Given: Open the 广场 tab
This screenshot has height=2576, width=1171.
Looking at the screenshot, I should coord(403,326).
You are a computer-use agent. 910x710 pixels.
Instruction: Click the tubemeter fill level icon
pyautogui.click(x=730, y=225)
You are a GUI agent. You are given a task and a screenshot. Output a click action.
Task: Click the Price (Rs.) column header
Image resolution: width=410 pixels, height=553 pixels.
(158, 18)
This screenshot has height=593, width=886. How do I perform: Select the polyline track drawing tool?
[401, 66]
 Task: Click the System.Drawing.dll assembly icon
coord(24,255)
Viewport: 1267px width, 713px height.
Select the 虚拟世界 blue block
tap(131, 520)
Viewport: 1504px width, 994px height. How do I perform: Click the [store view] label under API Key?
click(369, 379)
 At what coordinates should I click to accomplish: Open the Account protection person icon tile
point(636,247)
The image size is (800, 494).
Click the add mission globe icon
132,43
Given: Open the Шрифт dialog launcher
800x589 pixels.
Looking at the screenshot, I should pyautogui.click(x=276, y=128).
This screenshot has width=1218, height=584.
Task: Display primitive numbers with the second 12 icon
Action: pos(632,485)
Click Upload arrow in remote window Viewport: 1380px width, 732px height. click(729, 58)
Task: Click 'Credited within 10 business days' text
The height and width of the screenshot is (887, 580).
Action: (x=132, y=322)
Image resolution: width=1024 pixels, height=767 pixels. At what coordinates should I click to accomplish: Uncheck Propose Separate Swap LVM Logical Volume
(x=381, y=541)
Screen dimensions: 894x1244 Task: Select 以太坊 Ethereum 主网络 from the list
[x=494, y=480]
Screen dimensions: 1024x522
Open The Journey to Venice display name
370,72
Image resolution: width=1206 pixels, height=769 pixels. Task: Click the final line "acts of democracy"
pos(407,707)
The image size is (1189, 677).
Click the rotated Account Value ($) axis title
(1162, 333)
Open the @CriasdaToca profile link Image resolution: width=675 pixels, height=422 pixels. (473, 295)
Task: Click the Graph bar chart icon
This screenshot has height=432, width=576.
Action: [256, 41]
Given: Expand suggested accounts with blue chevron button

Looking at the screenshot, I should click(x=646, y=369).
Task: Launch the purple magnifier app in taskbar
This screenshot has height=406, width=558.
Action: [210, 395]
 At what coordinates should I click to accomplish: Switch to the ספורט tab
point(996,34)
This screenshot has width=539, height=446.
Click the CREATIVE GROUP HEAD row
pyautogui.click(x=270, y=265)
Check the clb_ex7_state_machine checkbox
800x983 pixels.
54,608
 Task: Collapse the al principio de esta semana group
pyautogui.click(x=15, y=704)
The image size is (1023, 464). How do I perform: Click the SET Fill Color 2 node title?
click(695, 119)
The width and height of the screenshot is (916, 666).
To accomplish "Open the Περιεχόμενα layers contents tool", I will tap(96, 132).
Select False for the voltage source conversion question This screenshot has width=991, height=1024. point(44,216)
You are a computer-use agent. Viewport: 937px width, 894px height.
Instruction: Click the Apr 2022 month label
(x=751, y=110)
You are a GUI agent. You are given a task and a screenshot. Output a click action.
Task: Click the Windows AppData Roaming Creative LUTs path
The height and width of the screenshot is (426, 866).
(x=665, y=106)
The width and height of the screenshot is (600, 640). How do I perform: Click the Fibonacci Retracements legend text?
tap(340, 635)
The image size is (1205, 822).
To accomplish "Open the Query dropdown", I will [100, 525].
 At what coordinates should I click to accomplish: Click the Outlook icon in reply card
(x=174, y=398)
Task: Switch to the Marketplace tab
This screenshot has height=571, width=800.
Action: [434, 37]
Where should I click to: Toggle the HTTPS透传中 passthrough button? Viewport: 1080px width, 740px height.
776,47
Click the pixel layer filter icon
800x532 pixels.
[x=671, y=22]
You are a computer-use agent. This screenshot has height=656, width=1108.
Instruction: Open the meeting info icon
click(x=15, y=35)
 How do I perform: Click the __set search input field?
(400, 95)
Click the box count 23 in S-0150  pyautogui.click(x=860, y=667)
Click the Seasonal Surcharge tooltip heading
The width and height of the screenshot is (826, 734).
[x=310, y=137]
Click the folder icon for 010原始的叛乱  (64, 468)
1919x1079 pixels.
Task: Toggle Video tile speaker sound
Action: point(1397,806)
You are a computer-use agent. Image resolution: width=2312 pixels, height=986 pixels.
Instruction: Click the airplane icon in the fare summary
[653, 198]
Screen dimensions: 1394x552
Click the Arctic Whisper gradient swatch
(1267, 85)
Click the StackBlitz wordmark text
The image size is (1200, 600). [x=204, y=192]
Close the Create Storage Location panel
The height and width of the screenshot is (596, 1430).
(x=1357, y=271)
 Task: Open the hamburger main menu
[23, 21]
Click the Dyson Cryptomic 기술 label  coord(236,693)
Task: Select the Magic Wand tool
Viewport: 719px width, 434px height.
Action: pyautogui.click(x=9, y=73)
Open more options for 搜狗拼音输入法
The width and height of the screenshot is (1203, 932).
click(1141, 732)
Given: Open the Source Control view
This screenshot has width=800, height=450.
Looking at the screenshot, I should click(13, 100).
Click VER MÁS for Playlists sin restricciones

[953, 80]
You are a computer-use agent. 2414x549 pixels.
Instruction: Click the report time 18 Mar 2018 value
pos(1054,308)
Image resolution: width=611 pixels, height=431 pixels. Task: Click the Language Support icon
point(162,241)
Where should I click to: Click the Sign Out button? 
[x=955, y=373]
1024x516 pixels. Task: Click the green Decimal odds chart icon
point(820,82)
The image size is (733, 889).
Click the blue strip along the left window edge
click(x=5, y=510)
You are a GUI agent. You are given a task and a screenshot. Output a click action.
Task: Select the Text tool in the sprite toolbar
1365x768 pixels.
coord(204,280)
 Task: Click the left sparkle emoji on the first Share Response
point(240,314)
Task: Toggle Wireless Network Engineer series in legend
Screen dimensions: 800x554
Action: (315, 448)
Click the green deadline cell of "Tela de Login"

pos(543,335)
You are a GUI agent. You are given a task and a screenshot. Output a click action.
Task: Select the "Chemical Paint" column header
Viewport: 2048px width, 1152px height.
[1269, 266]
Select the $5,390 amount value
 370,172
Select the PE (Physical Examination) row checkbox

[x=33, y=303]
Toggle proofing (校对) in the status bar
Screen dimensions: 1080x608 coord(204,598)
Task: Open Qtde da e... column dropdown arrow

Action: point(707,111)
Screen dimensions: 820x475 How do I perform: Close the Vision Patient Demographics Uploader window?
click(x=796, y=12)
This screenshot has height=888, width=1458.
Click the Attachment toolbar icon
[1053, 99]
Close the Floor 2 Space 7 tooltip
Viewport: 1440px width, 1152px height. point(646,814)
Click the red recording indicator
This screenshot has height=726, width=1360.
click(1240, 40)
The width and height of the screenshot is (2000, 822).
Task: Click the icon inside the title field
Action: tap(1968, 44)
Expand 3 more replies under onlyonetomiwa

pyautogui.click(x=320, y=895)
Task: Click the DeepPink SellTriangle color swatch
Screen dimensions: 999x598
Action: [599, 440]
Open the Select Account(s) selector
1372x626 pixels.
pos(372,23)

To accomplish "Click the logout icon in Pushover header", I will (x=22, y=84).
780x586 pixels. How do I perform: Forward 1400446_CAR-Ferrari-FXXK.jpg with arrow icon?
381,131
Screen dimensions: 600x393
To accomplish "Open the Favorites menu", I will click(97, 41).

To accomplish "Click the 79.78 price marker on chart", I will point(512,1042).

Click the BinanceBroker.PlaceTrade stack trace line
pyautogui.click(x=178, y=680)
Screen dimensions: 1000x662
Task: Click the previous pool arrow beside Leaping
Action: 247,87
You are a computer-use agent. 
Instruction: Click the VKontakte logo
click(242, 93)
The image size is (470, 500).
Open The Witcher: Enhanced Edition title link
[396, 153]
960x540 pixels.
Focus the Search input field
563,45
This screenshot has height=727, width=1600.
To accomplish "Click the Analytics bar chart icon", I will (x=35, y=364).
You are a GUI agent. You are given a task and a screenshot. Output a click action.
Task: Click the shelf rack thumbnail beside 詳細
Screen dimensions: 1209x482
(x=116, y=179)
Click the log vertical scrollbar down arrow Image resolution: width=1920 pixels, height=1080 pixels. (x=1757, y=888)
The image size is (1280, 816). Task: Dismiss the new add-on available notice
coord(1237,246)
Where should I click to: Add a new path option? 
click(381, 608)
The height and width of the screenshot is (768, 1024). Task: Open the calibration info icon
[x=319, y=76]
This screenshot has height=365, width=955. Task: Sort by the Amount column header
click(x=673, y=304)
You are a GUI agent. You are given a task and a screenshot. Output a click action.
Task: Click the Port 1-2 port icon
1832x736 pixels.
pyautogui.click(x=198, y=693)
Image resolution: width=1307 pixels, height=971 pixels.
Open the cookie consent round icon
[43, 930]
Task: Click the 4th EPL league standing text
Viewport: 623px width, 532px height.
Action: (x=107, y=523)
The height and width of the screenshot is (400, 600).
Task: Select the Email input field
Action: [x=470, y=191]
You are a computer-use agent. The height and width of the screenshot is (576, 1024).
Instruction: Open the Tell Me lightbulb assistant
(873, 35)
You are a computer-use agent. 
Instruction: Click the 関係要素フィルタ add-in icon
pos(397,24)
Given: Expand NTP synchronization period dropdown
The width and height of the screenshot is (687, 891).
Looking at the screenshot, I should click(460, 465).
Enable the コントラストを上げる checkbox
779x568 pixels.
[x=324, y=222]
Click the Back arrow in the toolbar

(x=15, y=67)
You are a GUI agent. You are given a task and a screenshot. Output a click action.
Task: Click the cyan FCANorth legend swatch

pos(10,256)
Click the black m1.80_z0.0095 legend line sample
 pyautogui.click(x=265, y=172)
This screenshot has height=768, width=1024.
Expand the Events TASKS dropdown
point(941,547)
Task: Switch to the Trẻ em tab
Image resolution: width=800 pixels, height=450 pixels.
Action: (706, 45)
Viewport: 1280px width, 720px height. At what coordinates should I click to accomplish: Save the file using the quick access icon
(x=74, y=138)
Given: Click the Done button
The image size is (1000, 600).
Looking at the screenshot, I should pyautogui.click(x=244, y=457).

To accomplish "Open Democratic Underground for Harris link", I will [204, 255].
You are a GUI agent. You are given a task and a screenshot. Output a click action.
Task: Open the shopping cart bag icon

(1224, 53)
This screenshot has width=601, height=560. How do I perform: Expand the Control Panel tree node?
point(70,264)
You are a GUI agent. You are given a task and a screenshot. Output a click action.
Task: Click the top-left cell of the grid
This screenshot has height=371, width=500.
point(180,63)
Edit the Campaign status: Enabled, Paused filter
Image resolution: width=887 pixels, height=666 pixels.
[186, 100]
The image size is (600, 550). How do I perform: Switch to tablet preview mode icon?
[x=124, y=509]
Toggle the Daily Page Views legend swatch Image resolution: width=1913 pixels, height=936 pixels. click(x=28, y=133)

> _PROBLEM DESCRIPTION_
All lines above containing the string "computer" are to be collected.

> _TASK RESPONSE_
You are a computer-use agent. 910x710 pixels.
You are a computer-use agent. Viewport: 937px width, 894px height.
You are a computer-use agent. This screenshot has height=656, width=1108.
You are a computer-use agent. Image resolution: width=2312 pixels, height=986 pixels.
You are a computer-use agent. 2414x549 pixels.
You are a computer-use agent. 
You are a computer-use agent. The height and width of the screenshot is (576, 1024).
You are a computer-use agent. 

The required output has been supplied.